**EXERCISE PROMPT:** Look through the entries for the string "Task", and copy each line that holds it.

**EXERCISE INPUTS:**

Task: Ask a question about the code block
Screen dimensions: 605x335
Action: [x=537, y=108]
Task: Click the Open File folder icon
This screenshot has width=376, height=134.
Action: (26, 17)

...

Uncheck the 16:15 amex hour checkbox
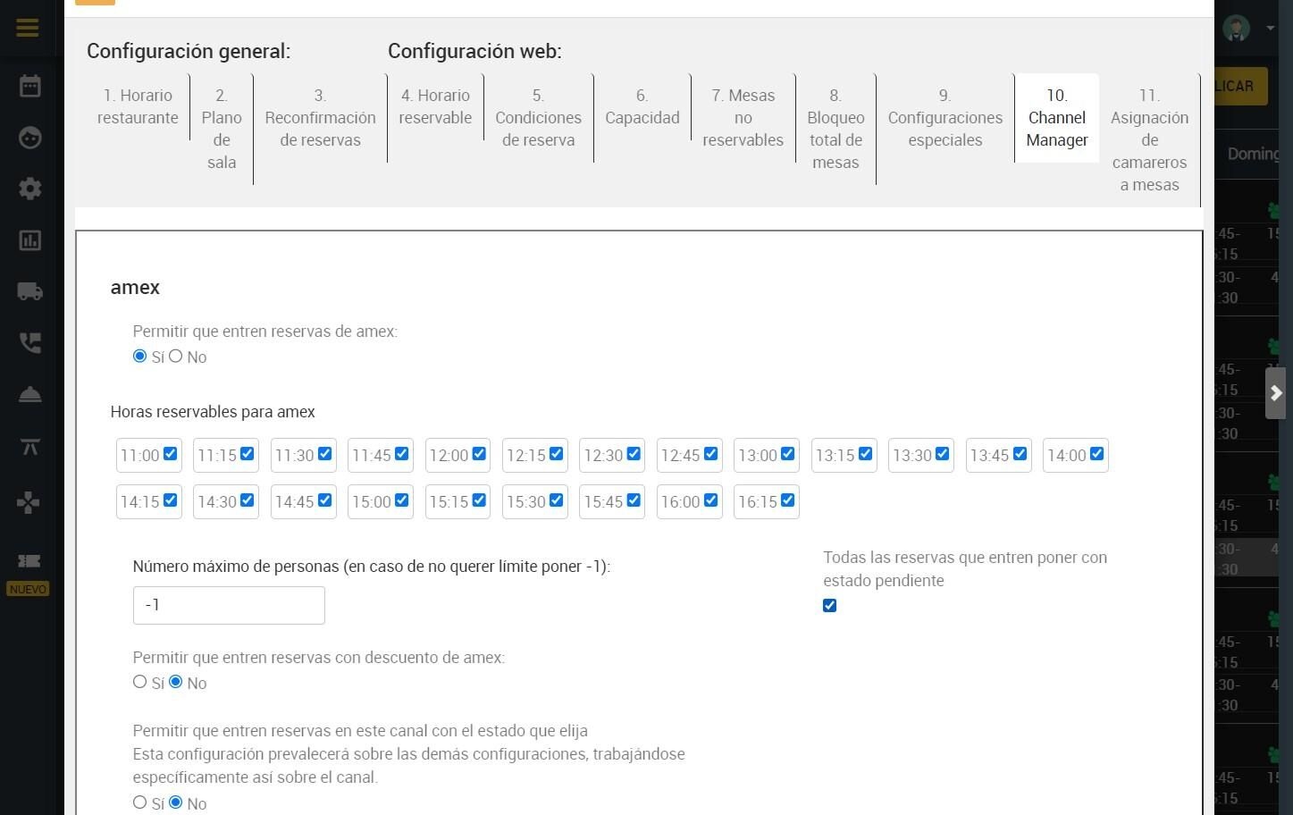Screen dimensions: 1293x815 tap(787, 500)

**SOLUTION TO THE EXERCISE:**
Task: Ask a question about the code block
Task: Click the Open File folder icon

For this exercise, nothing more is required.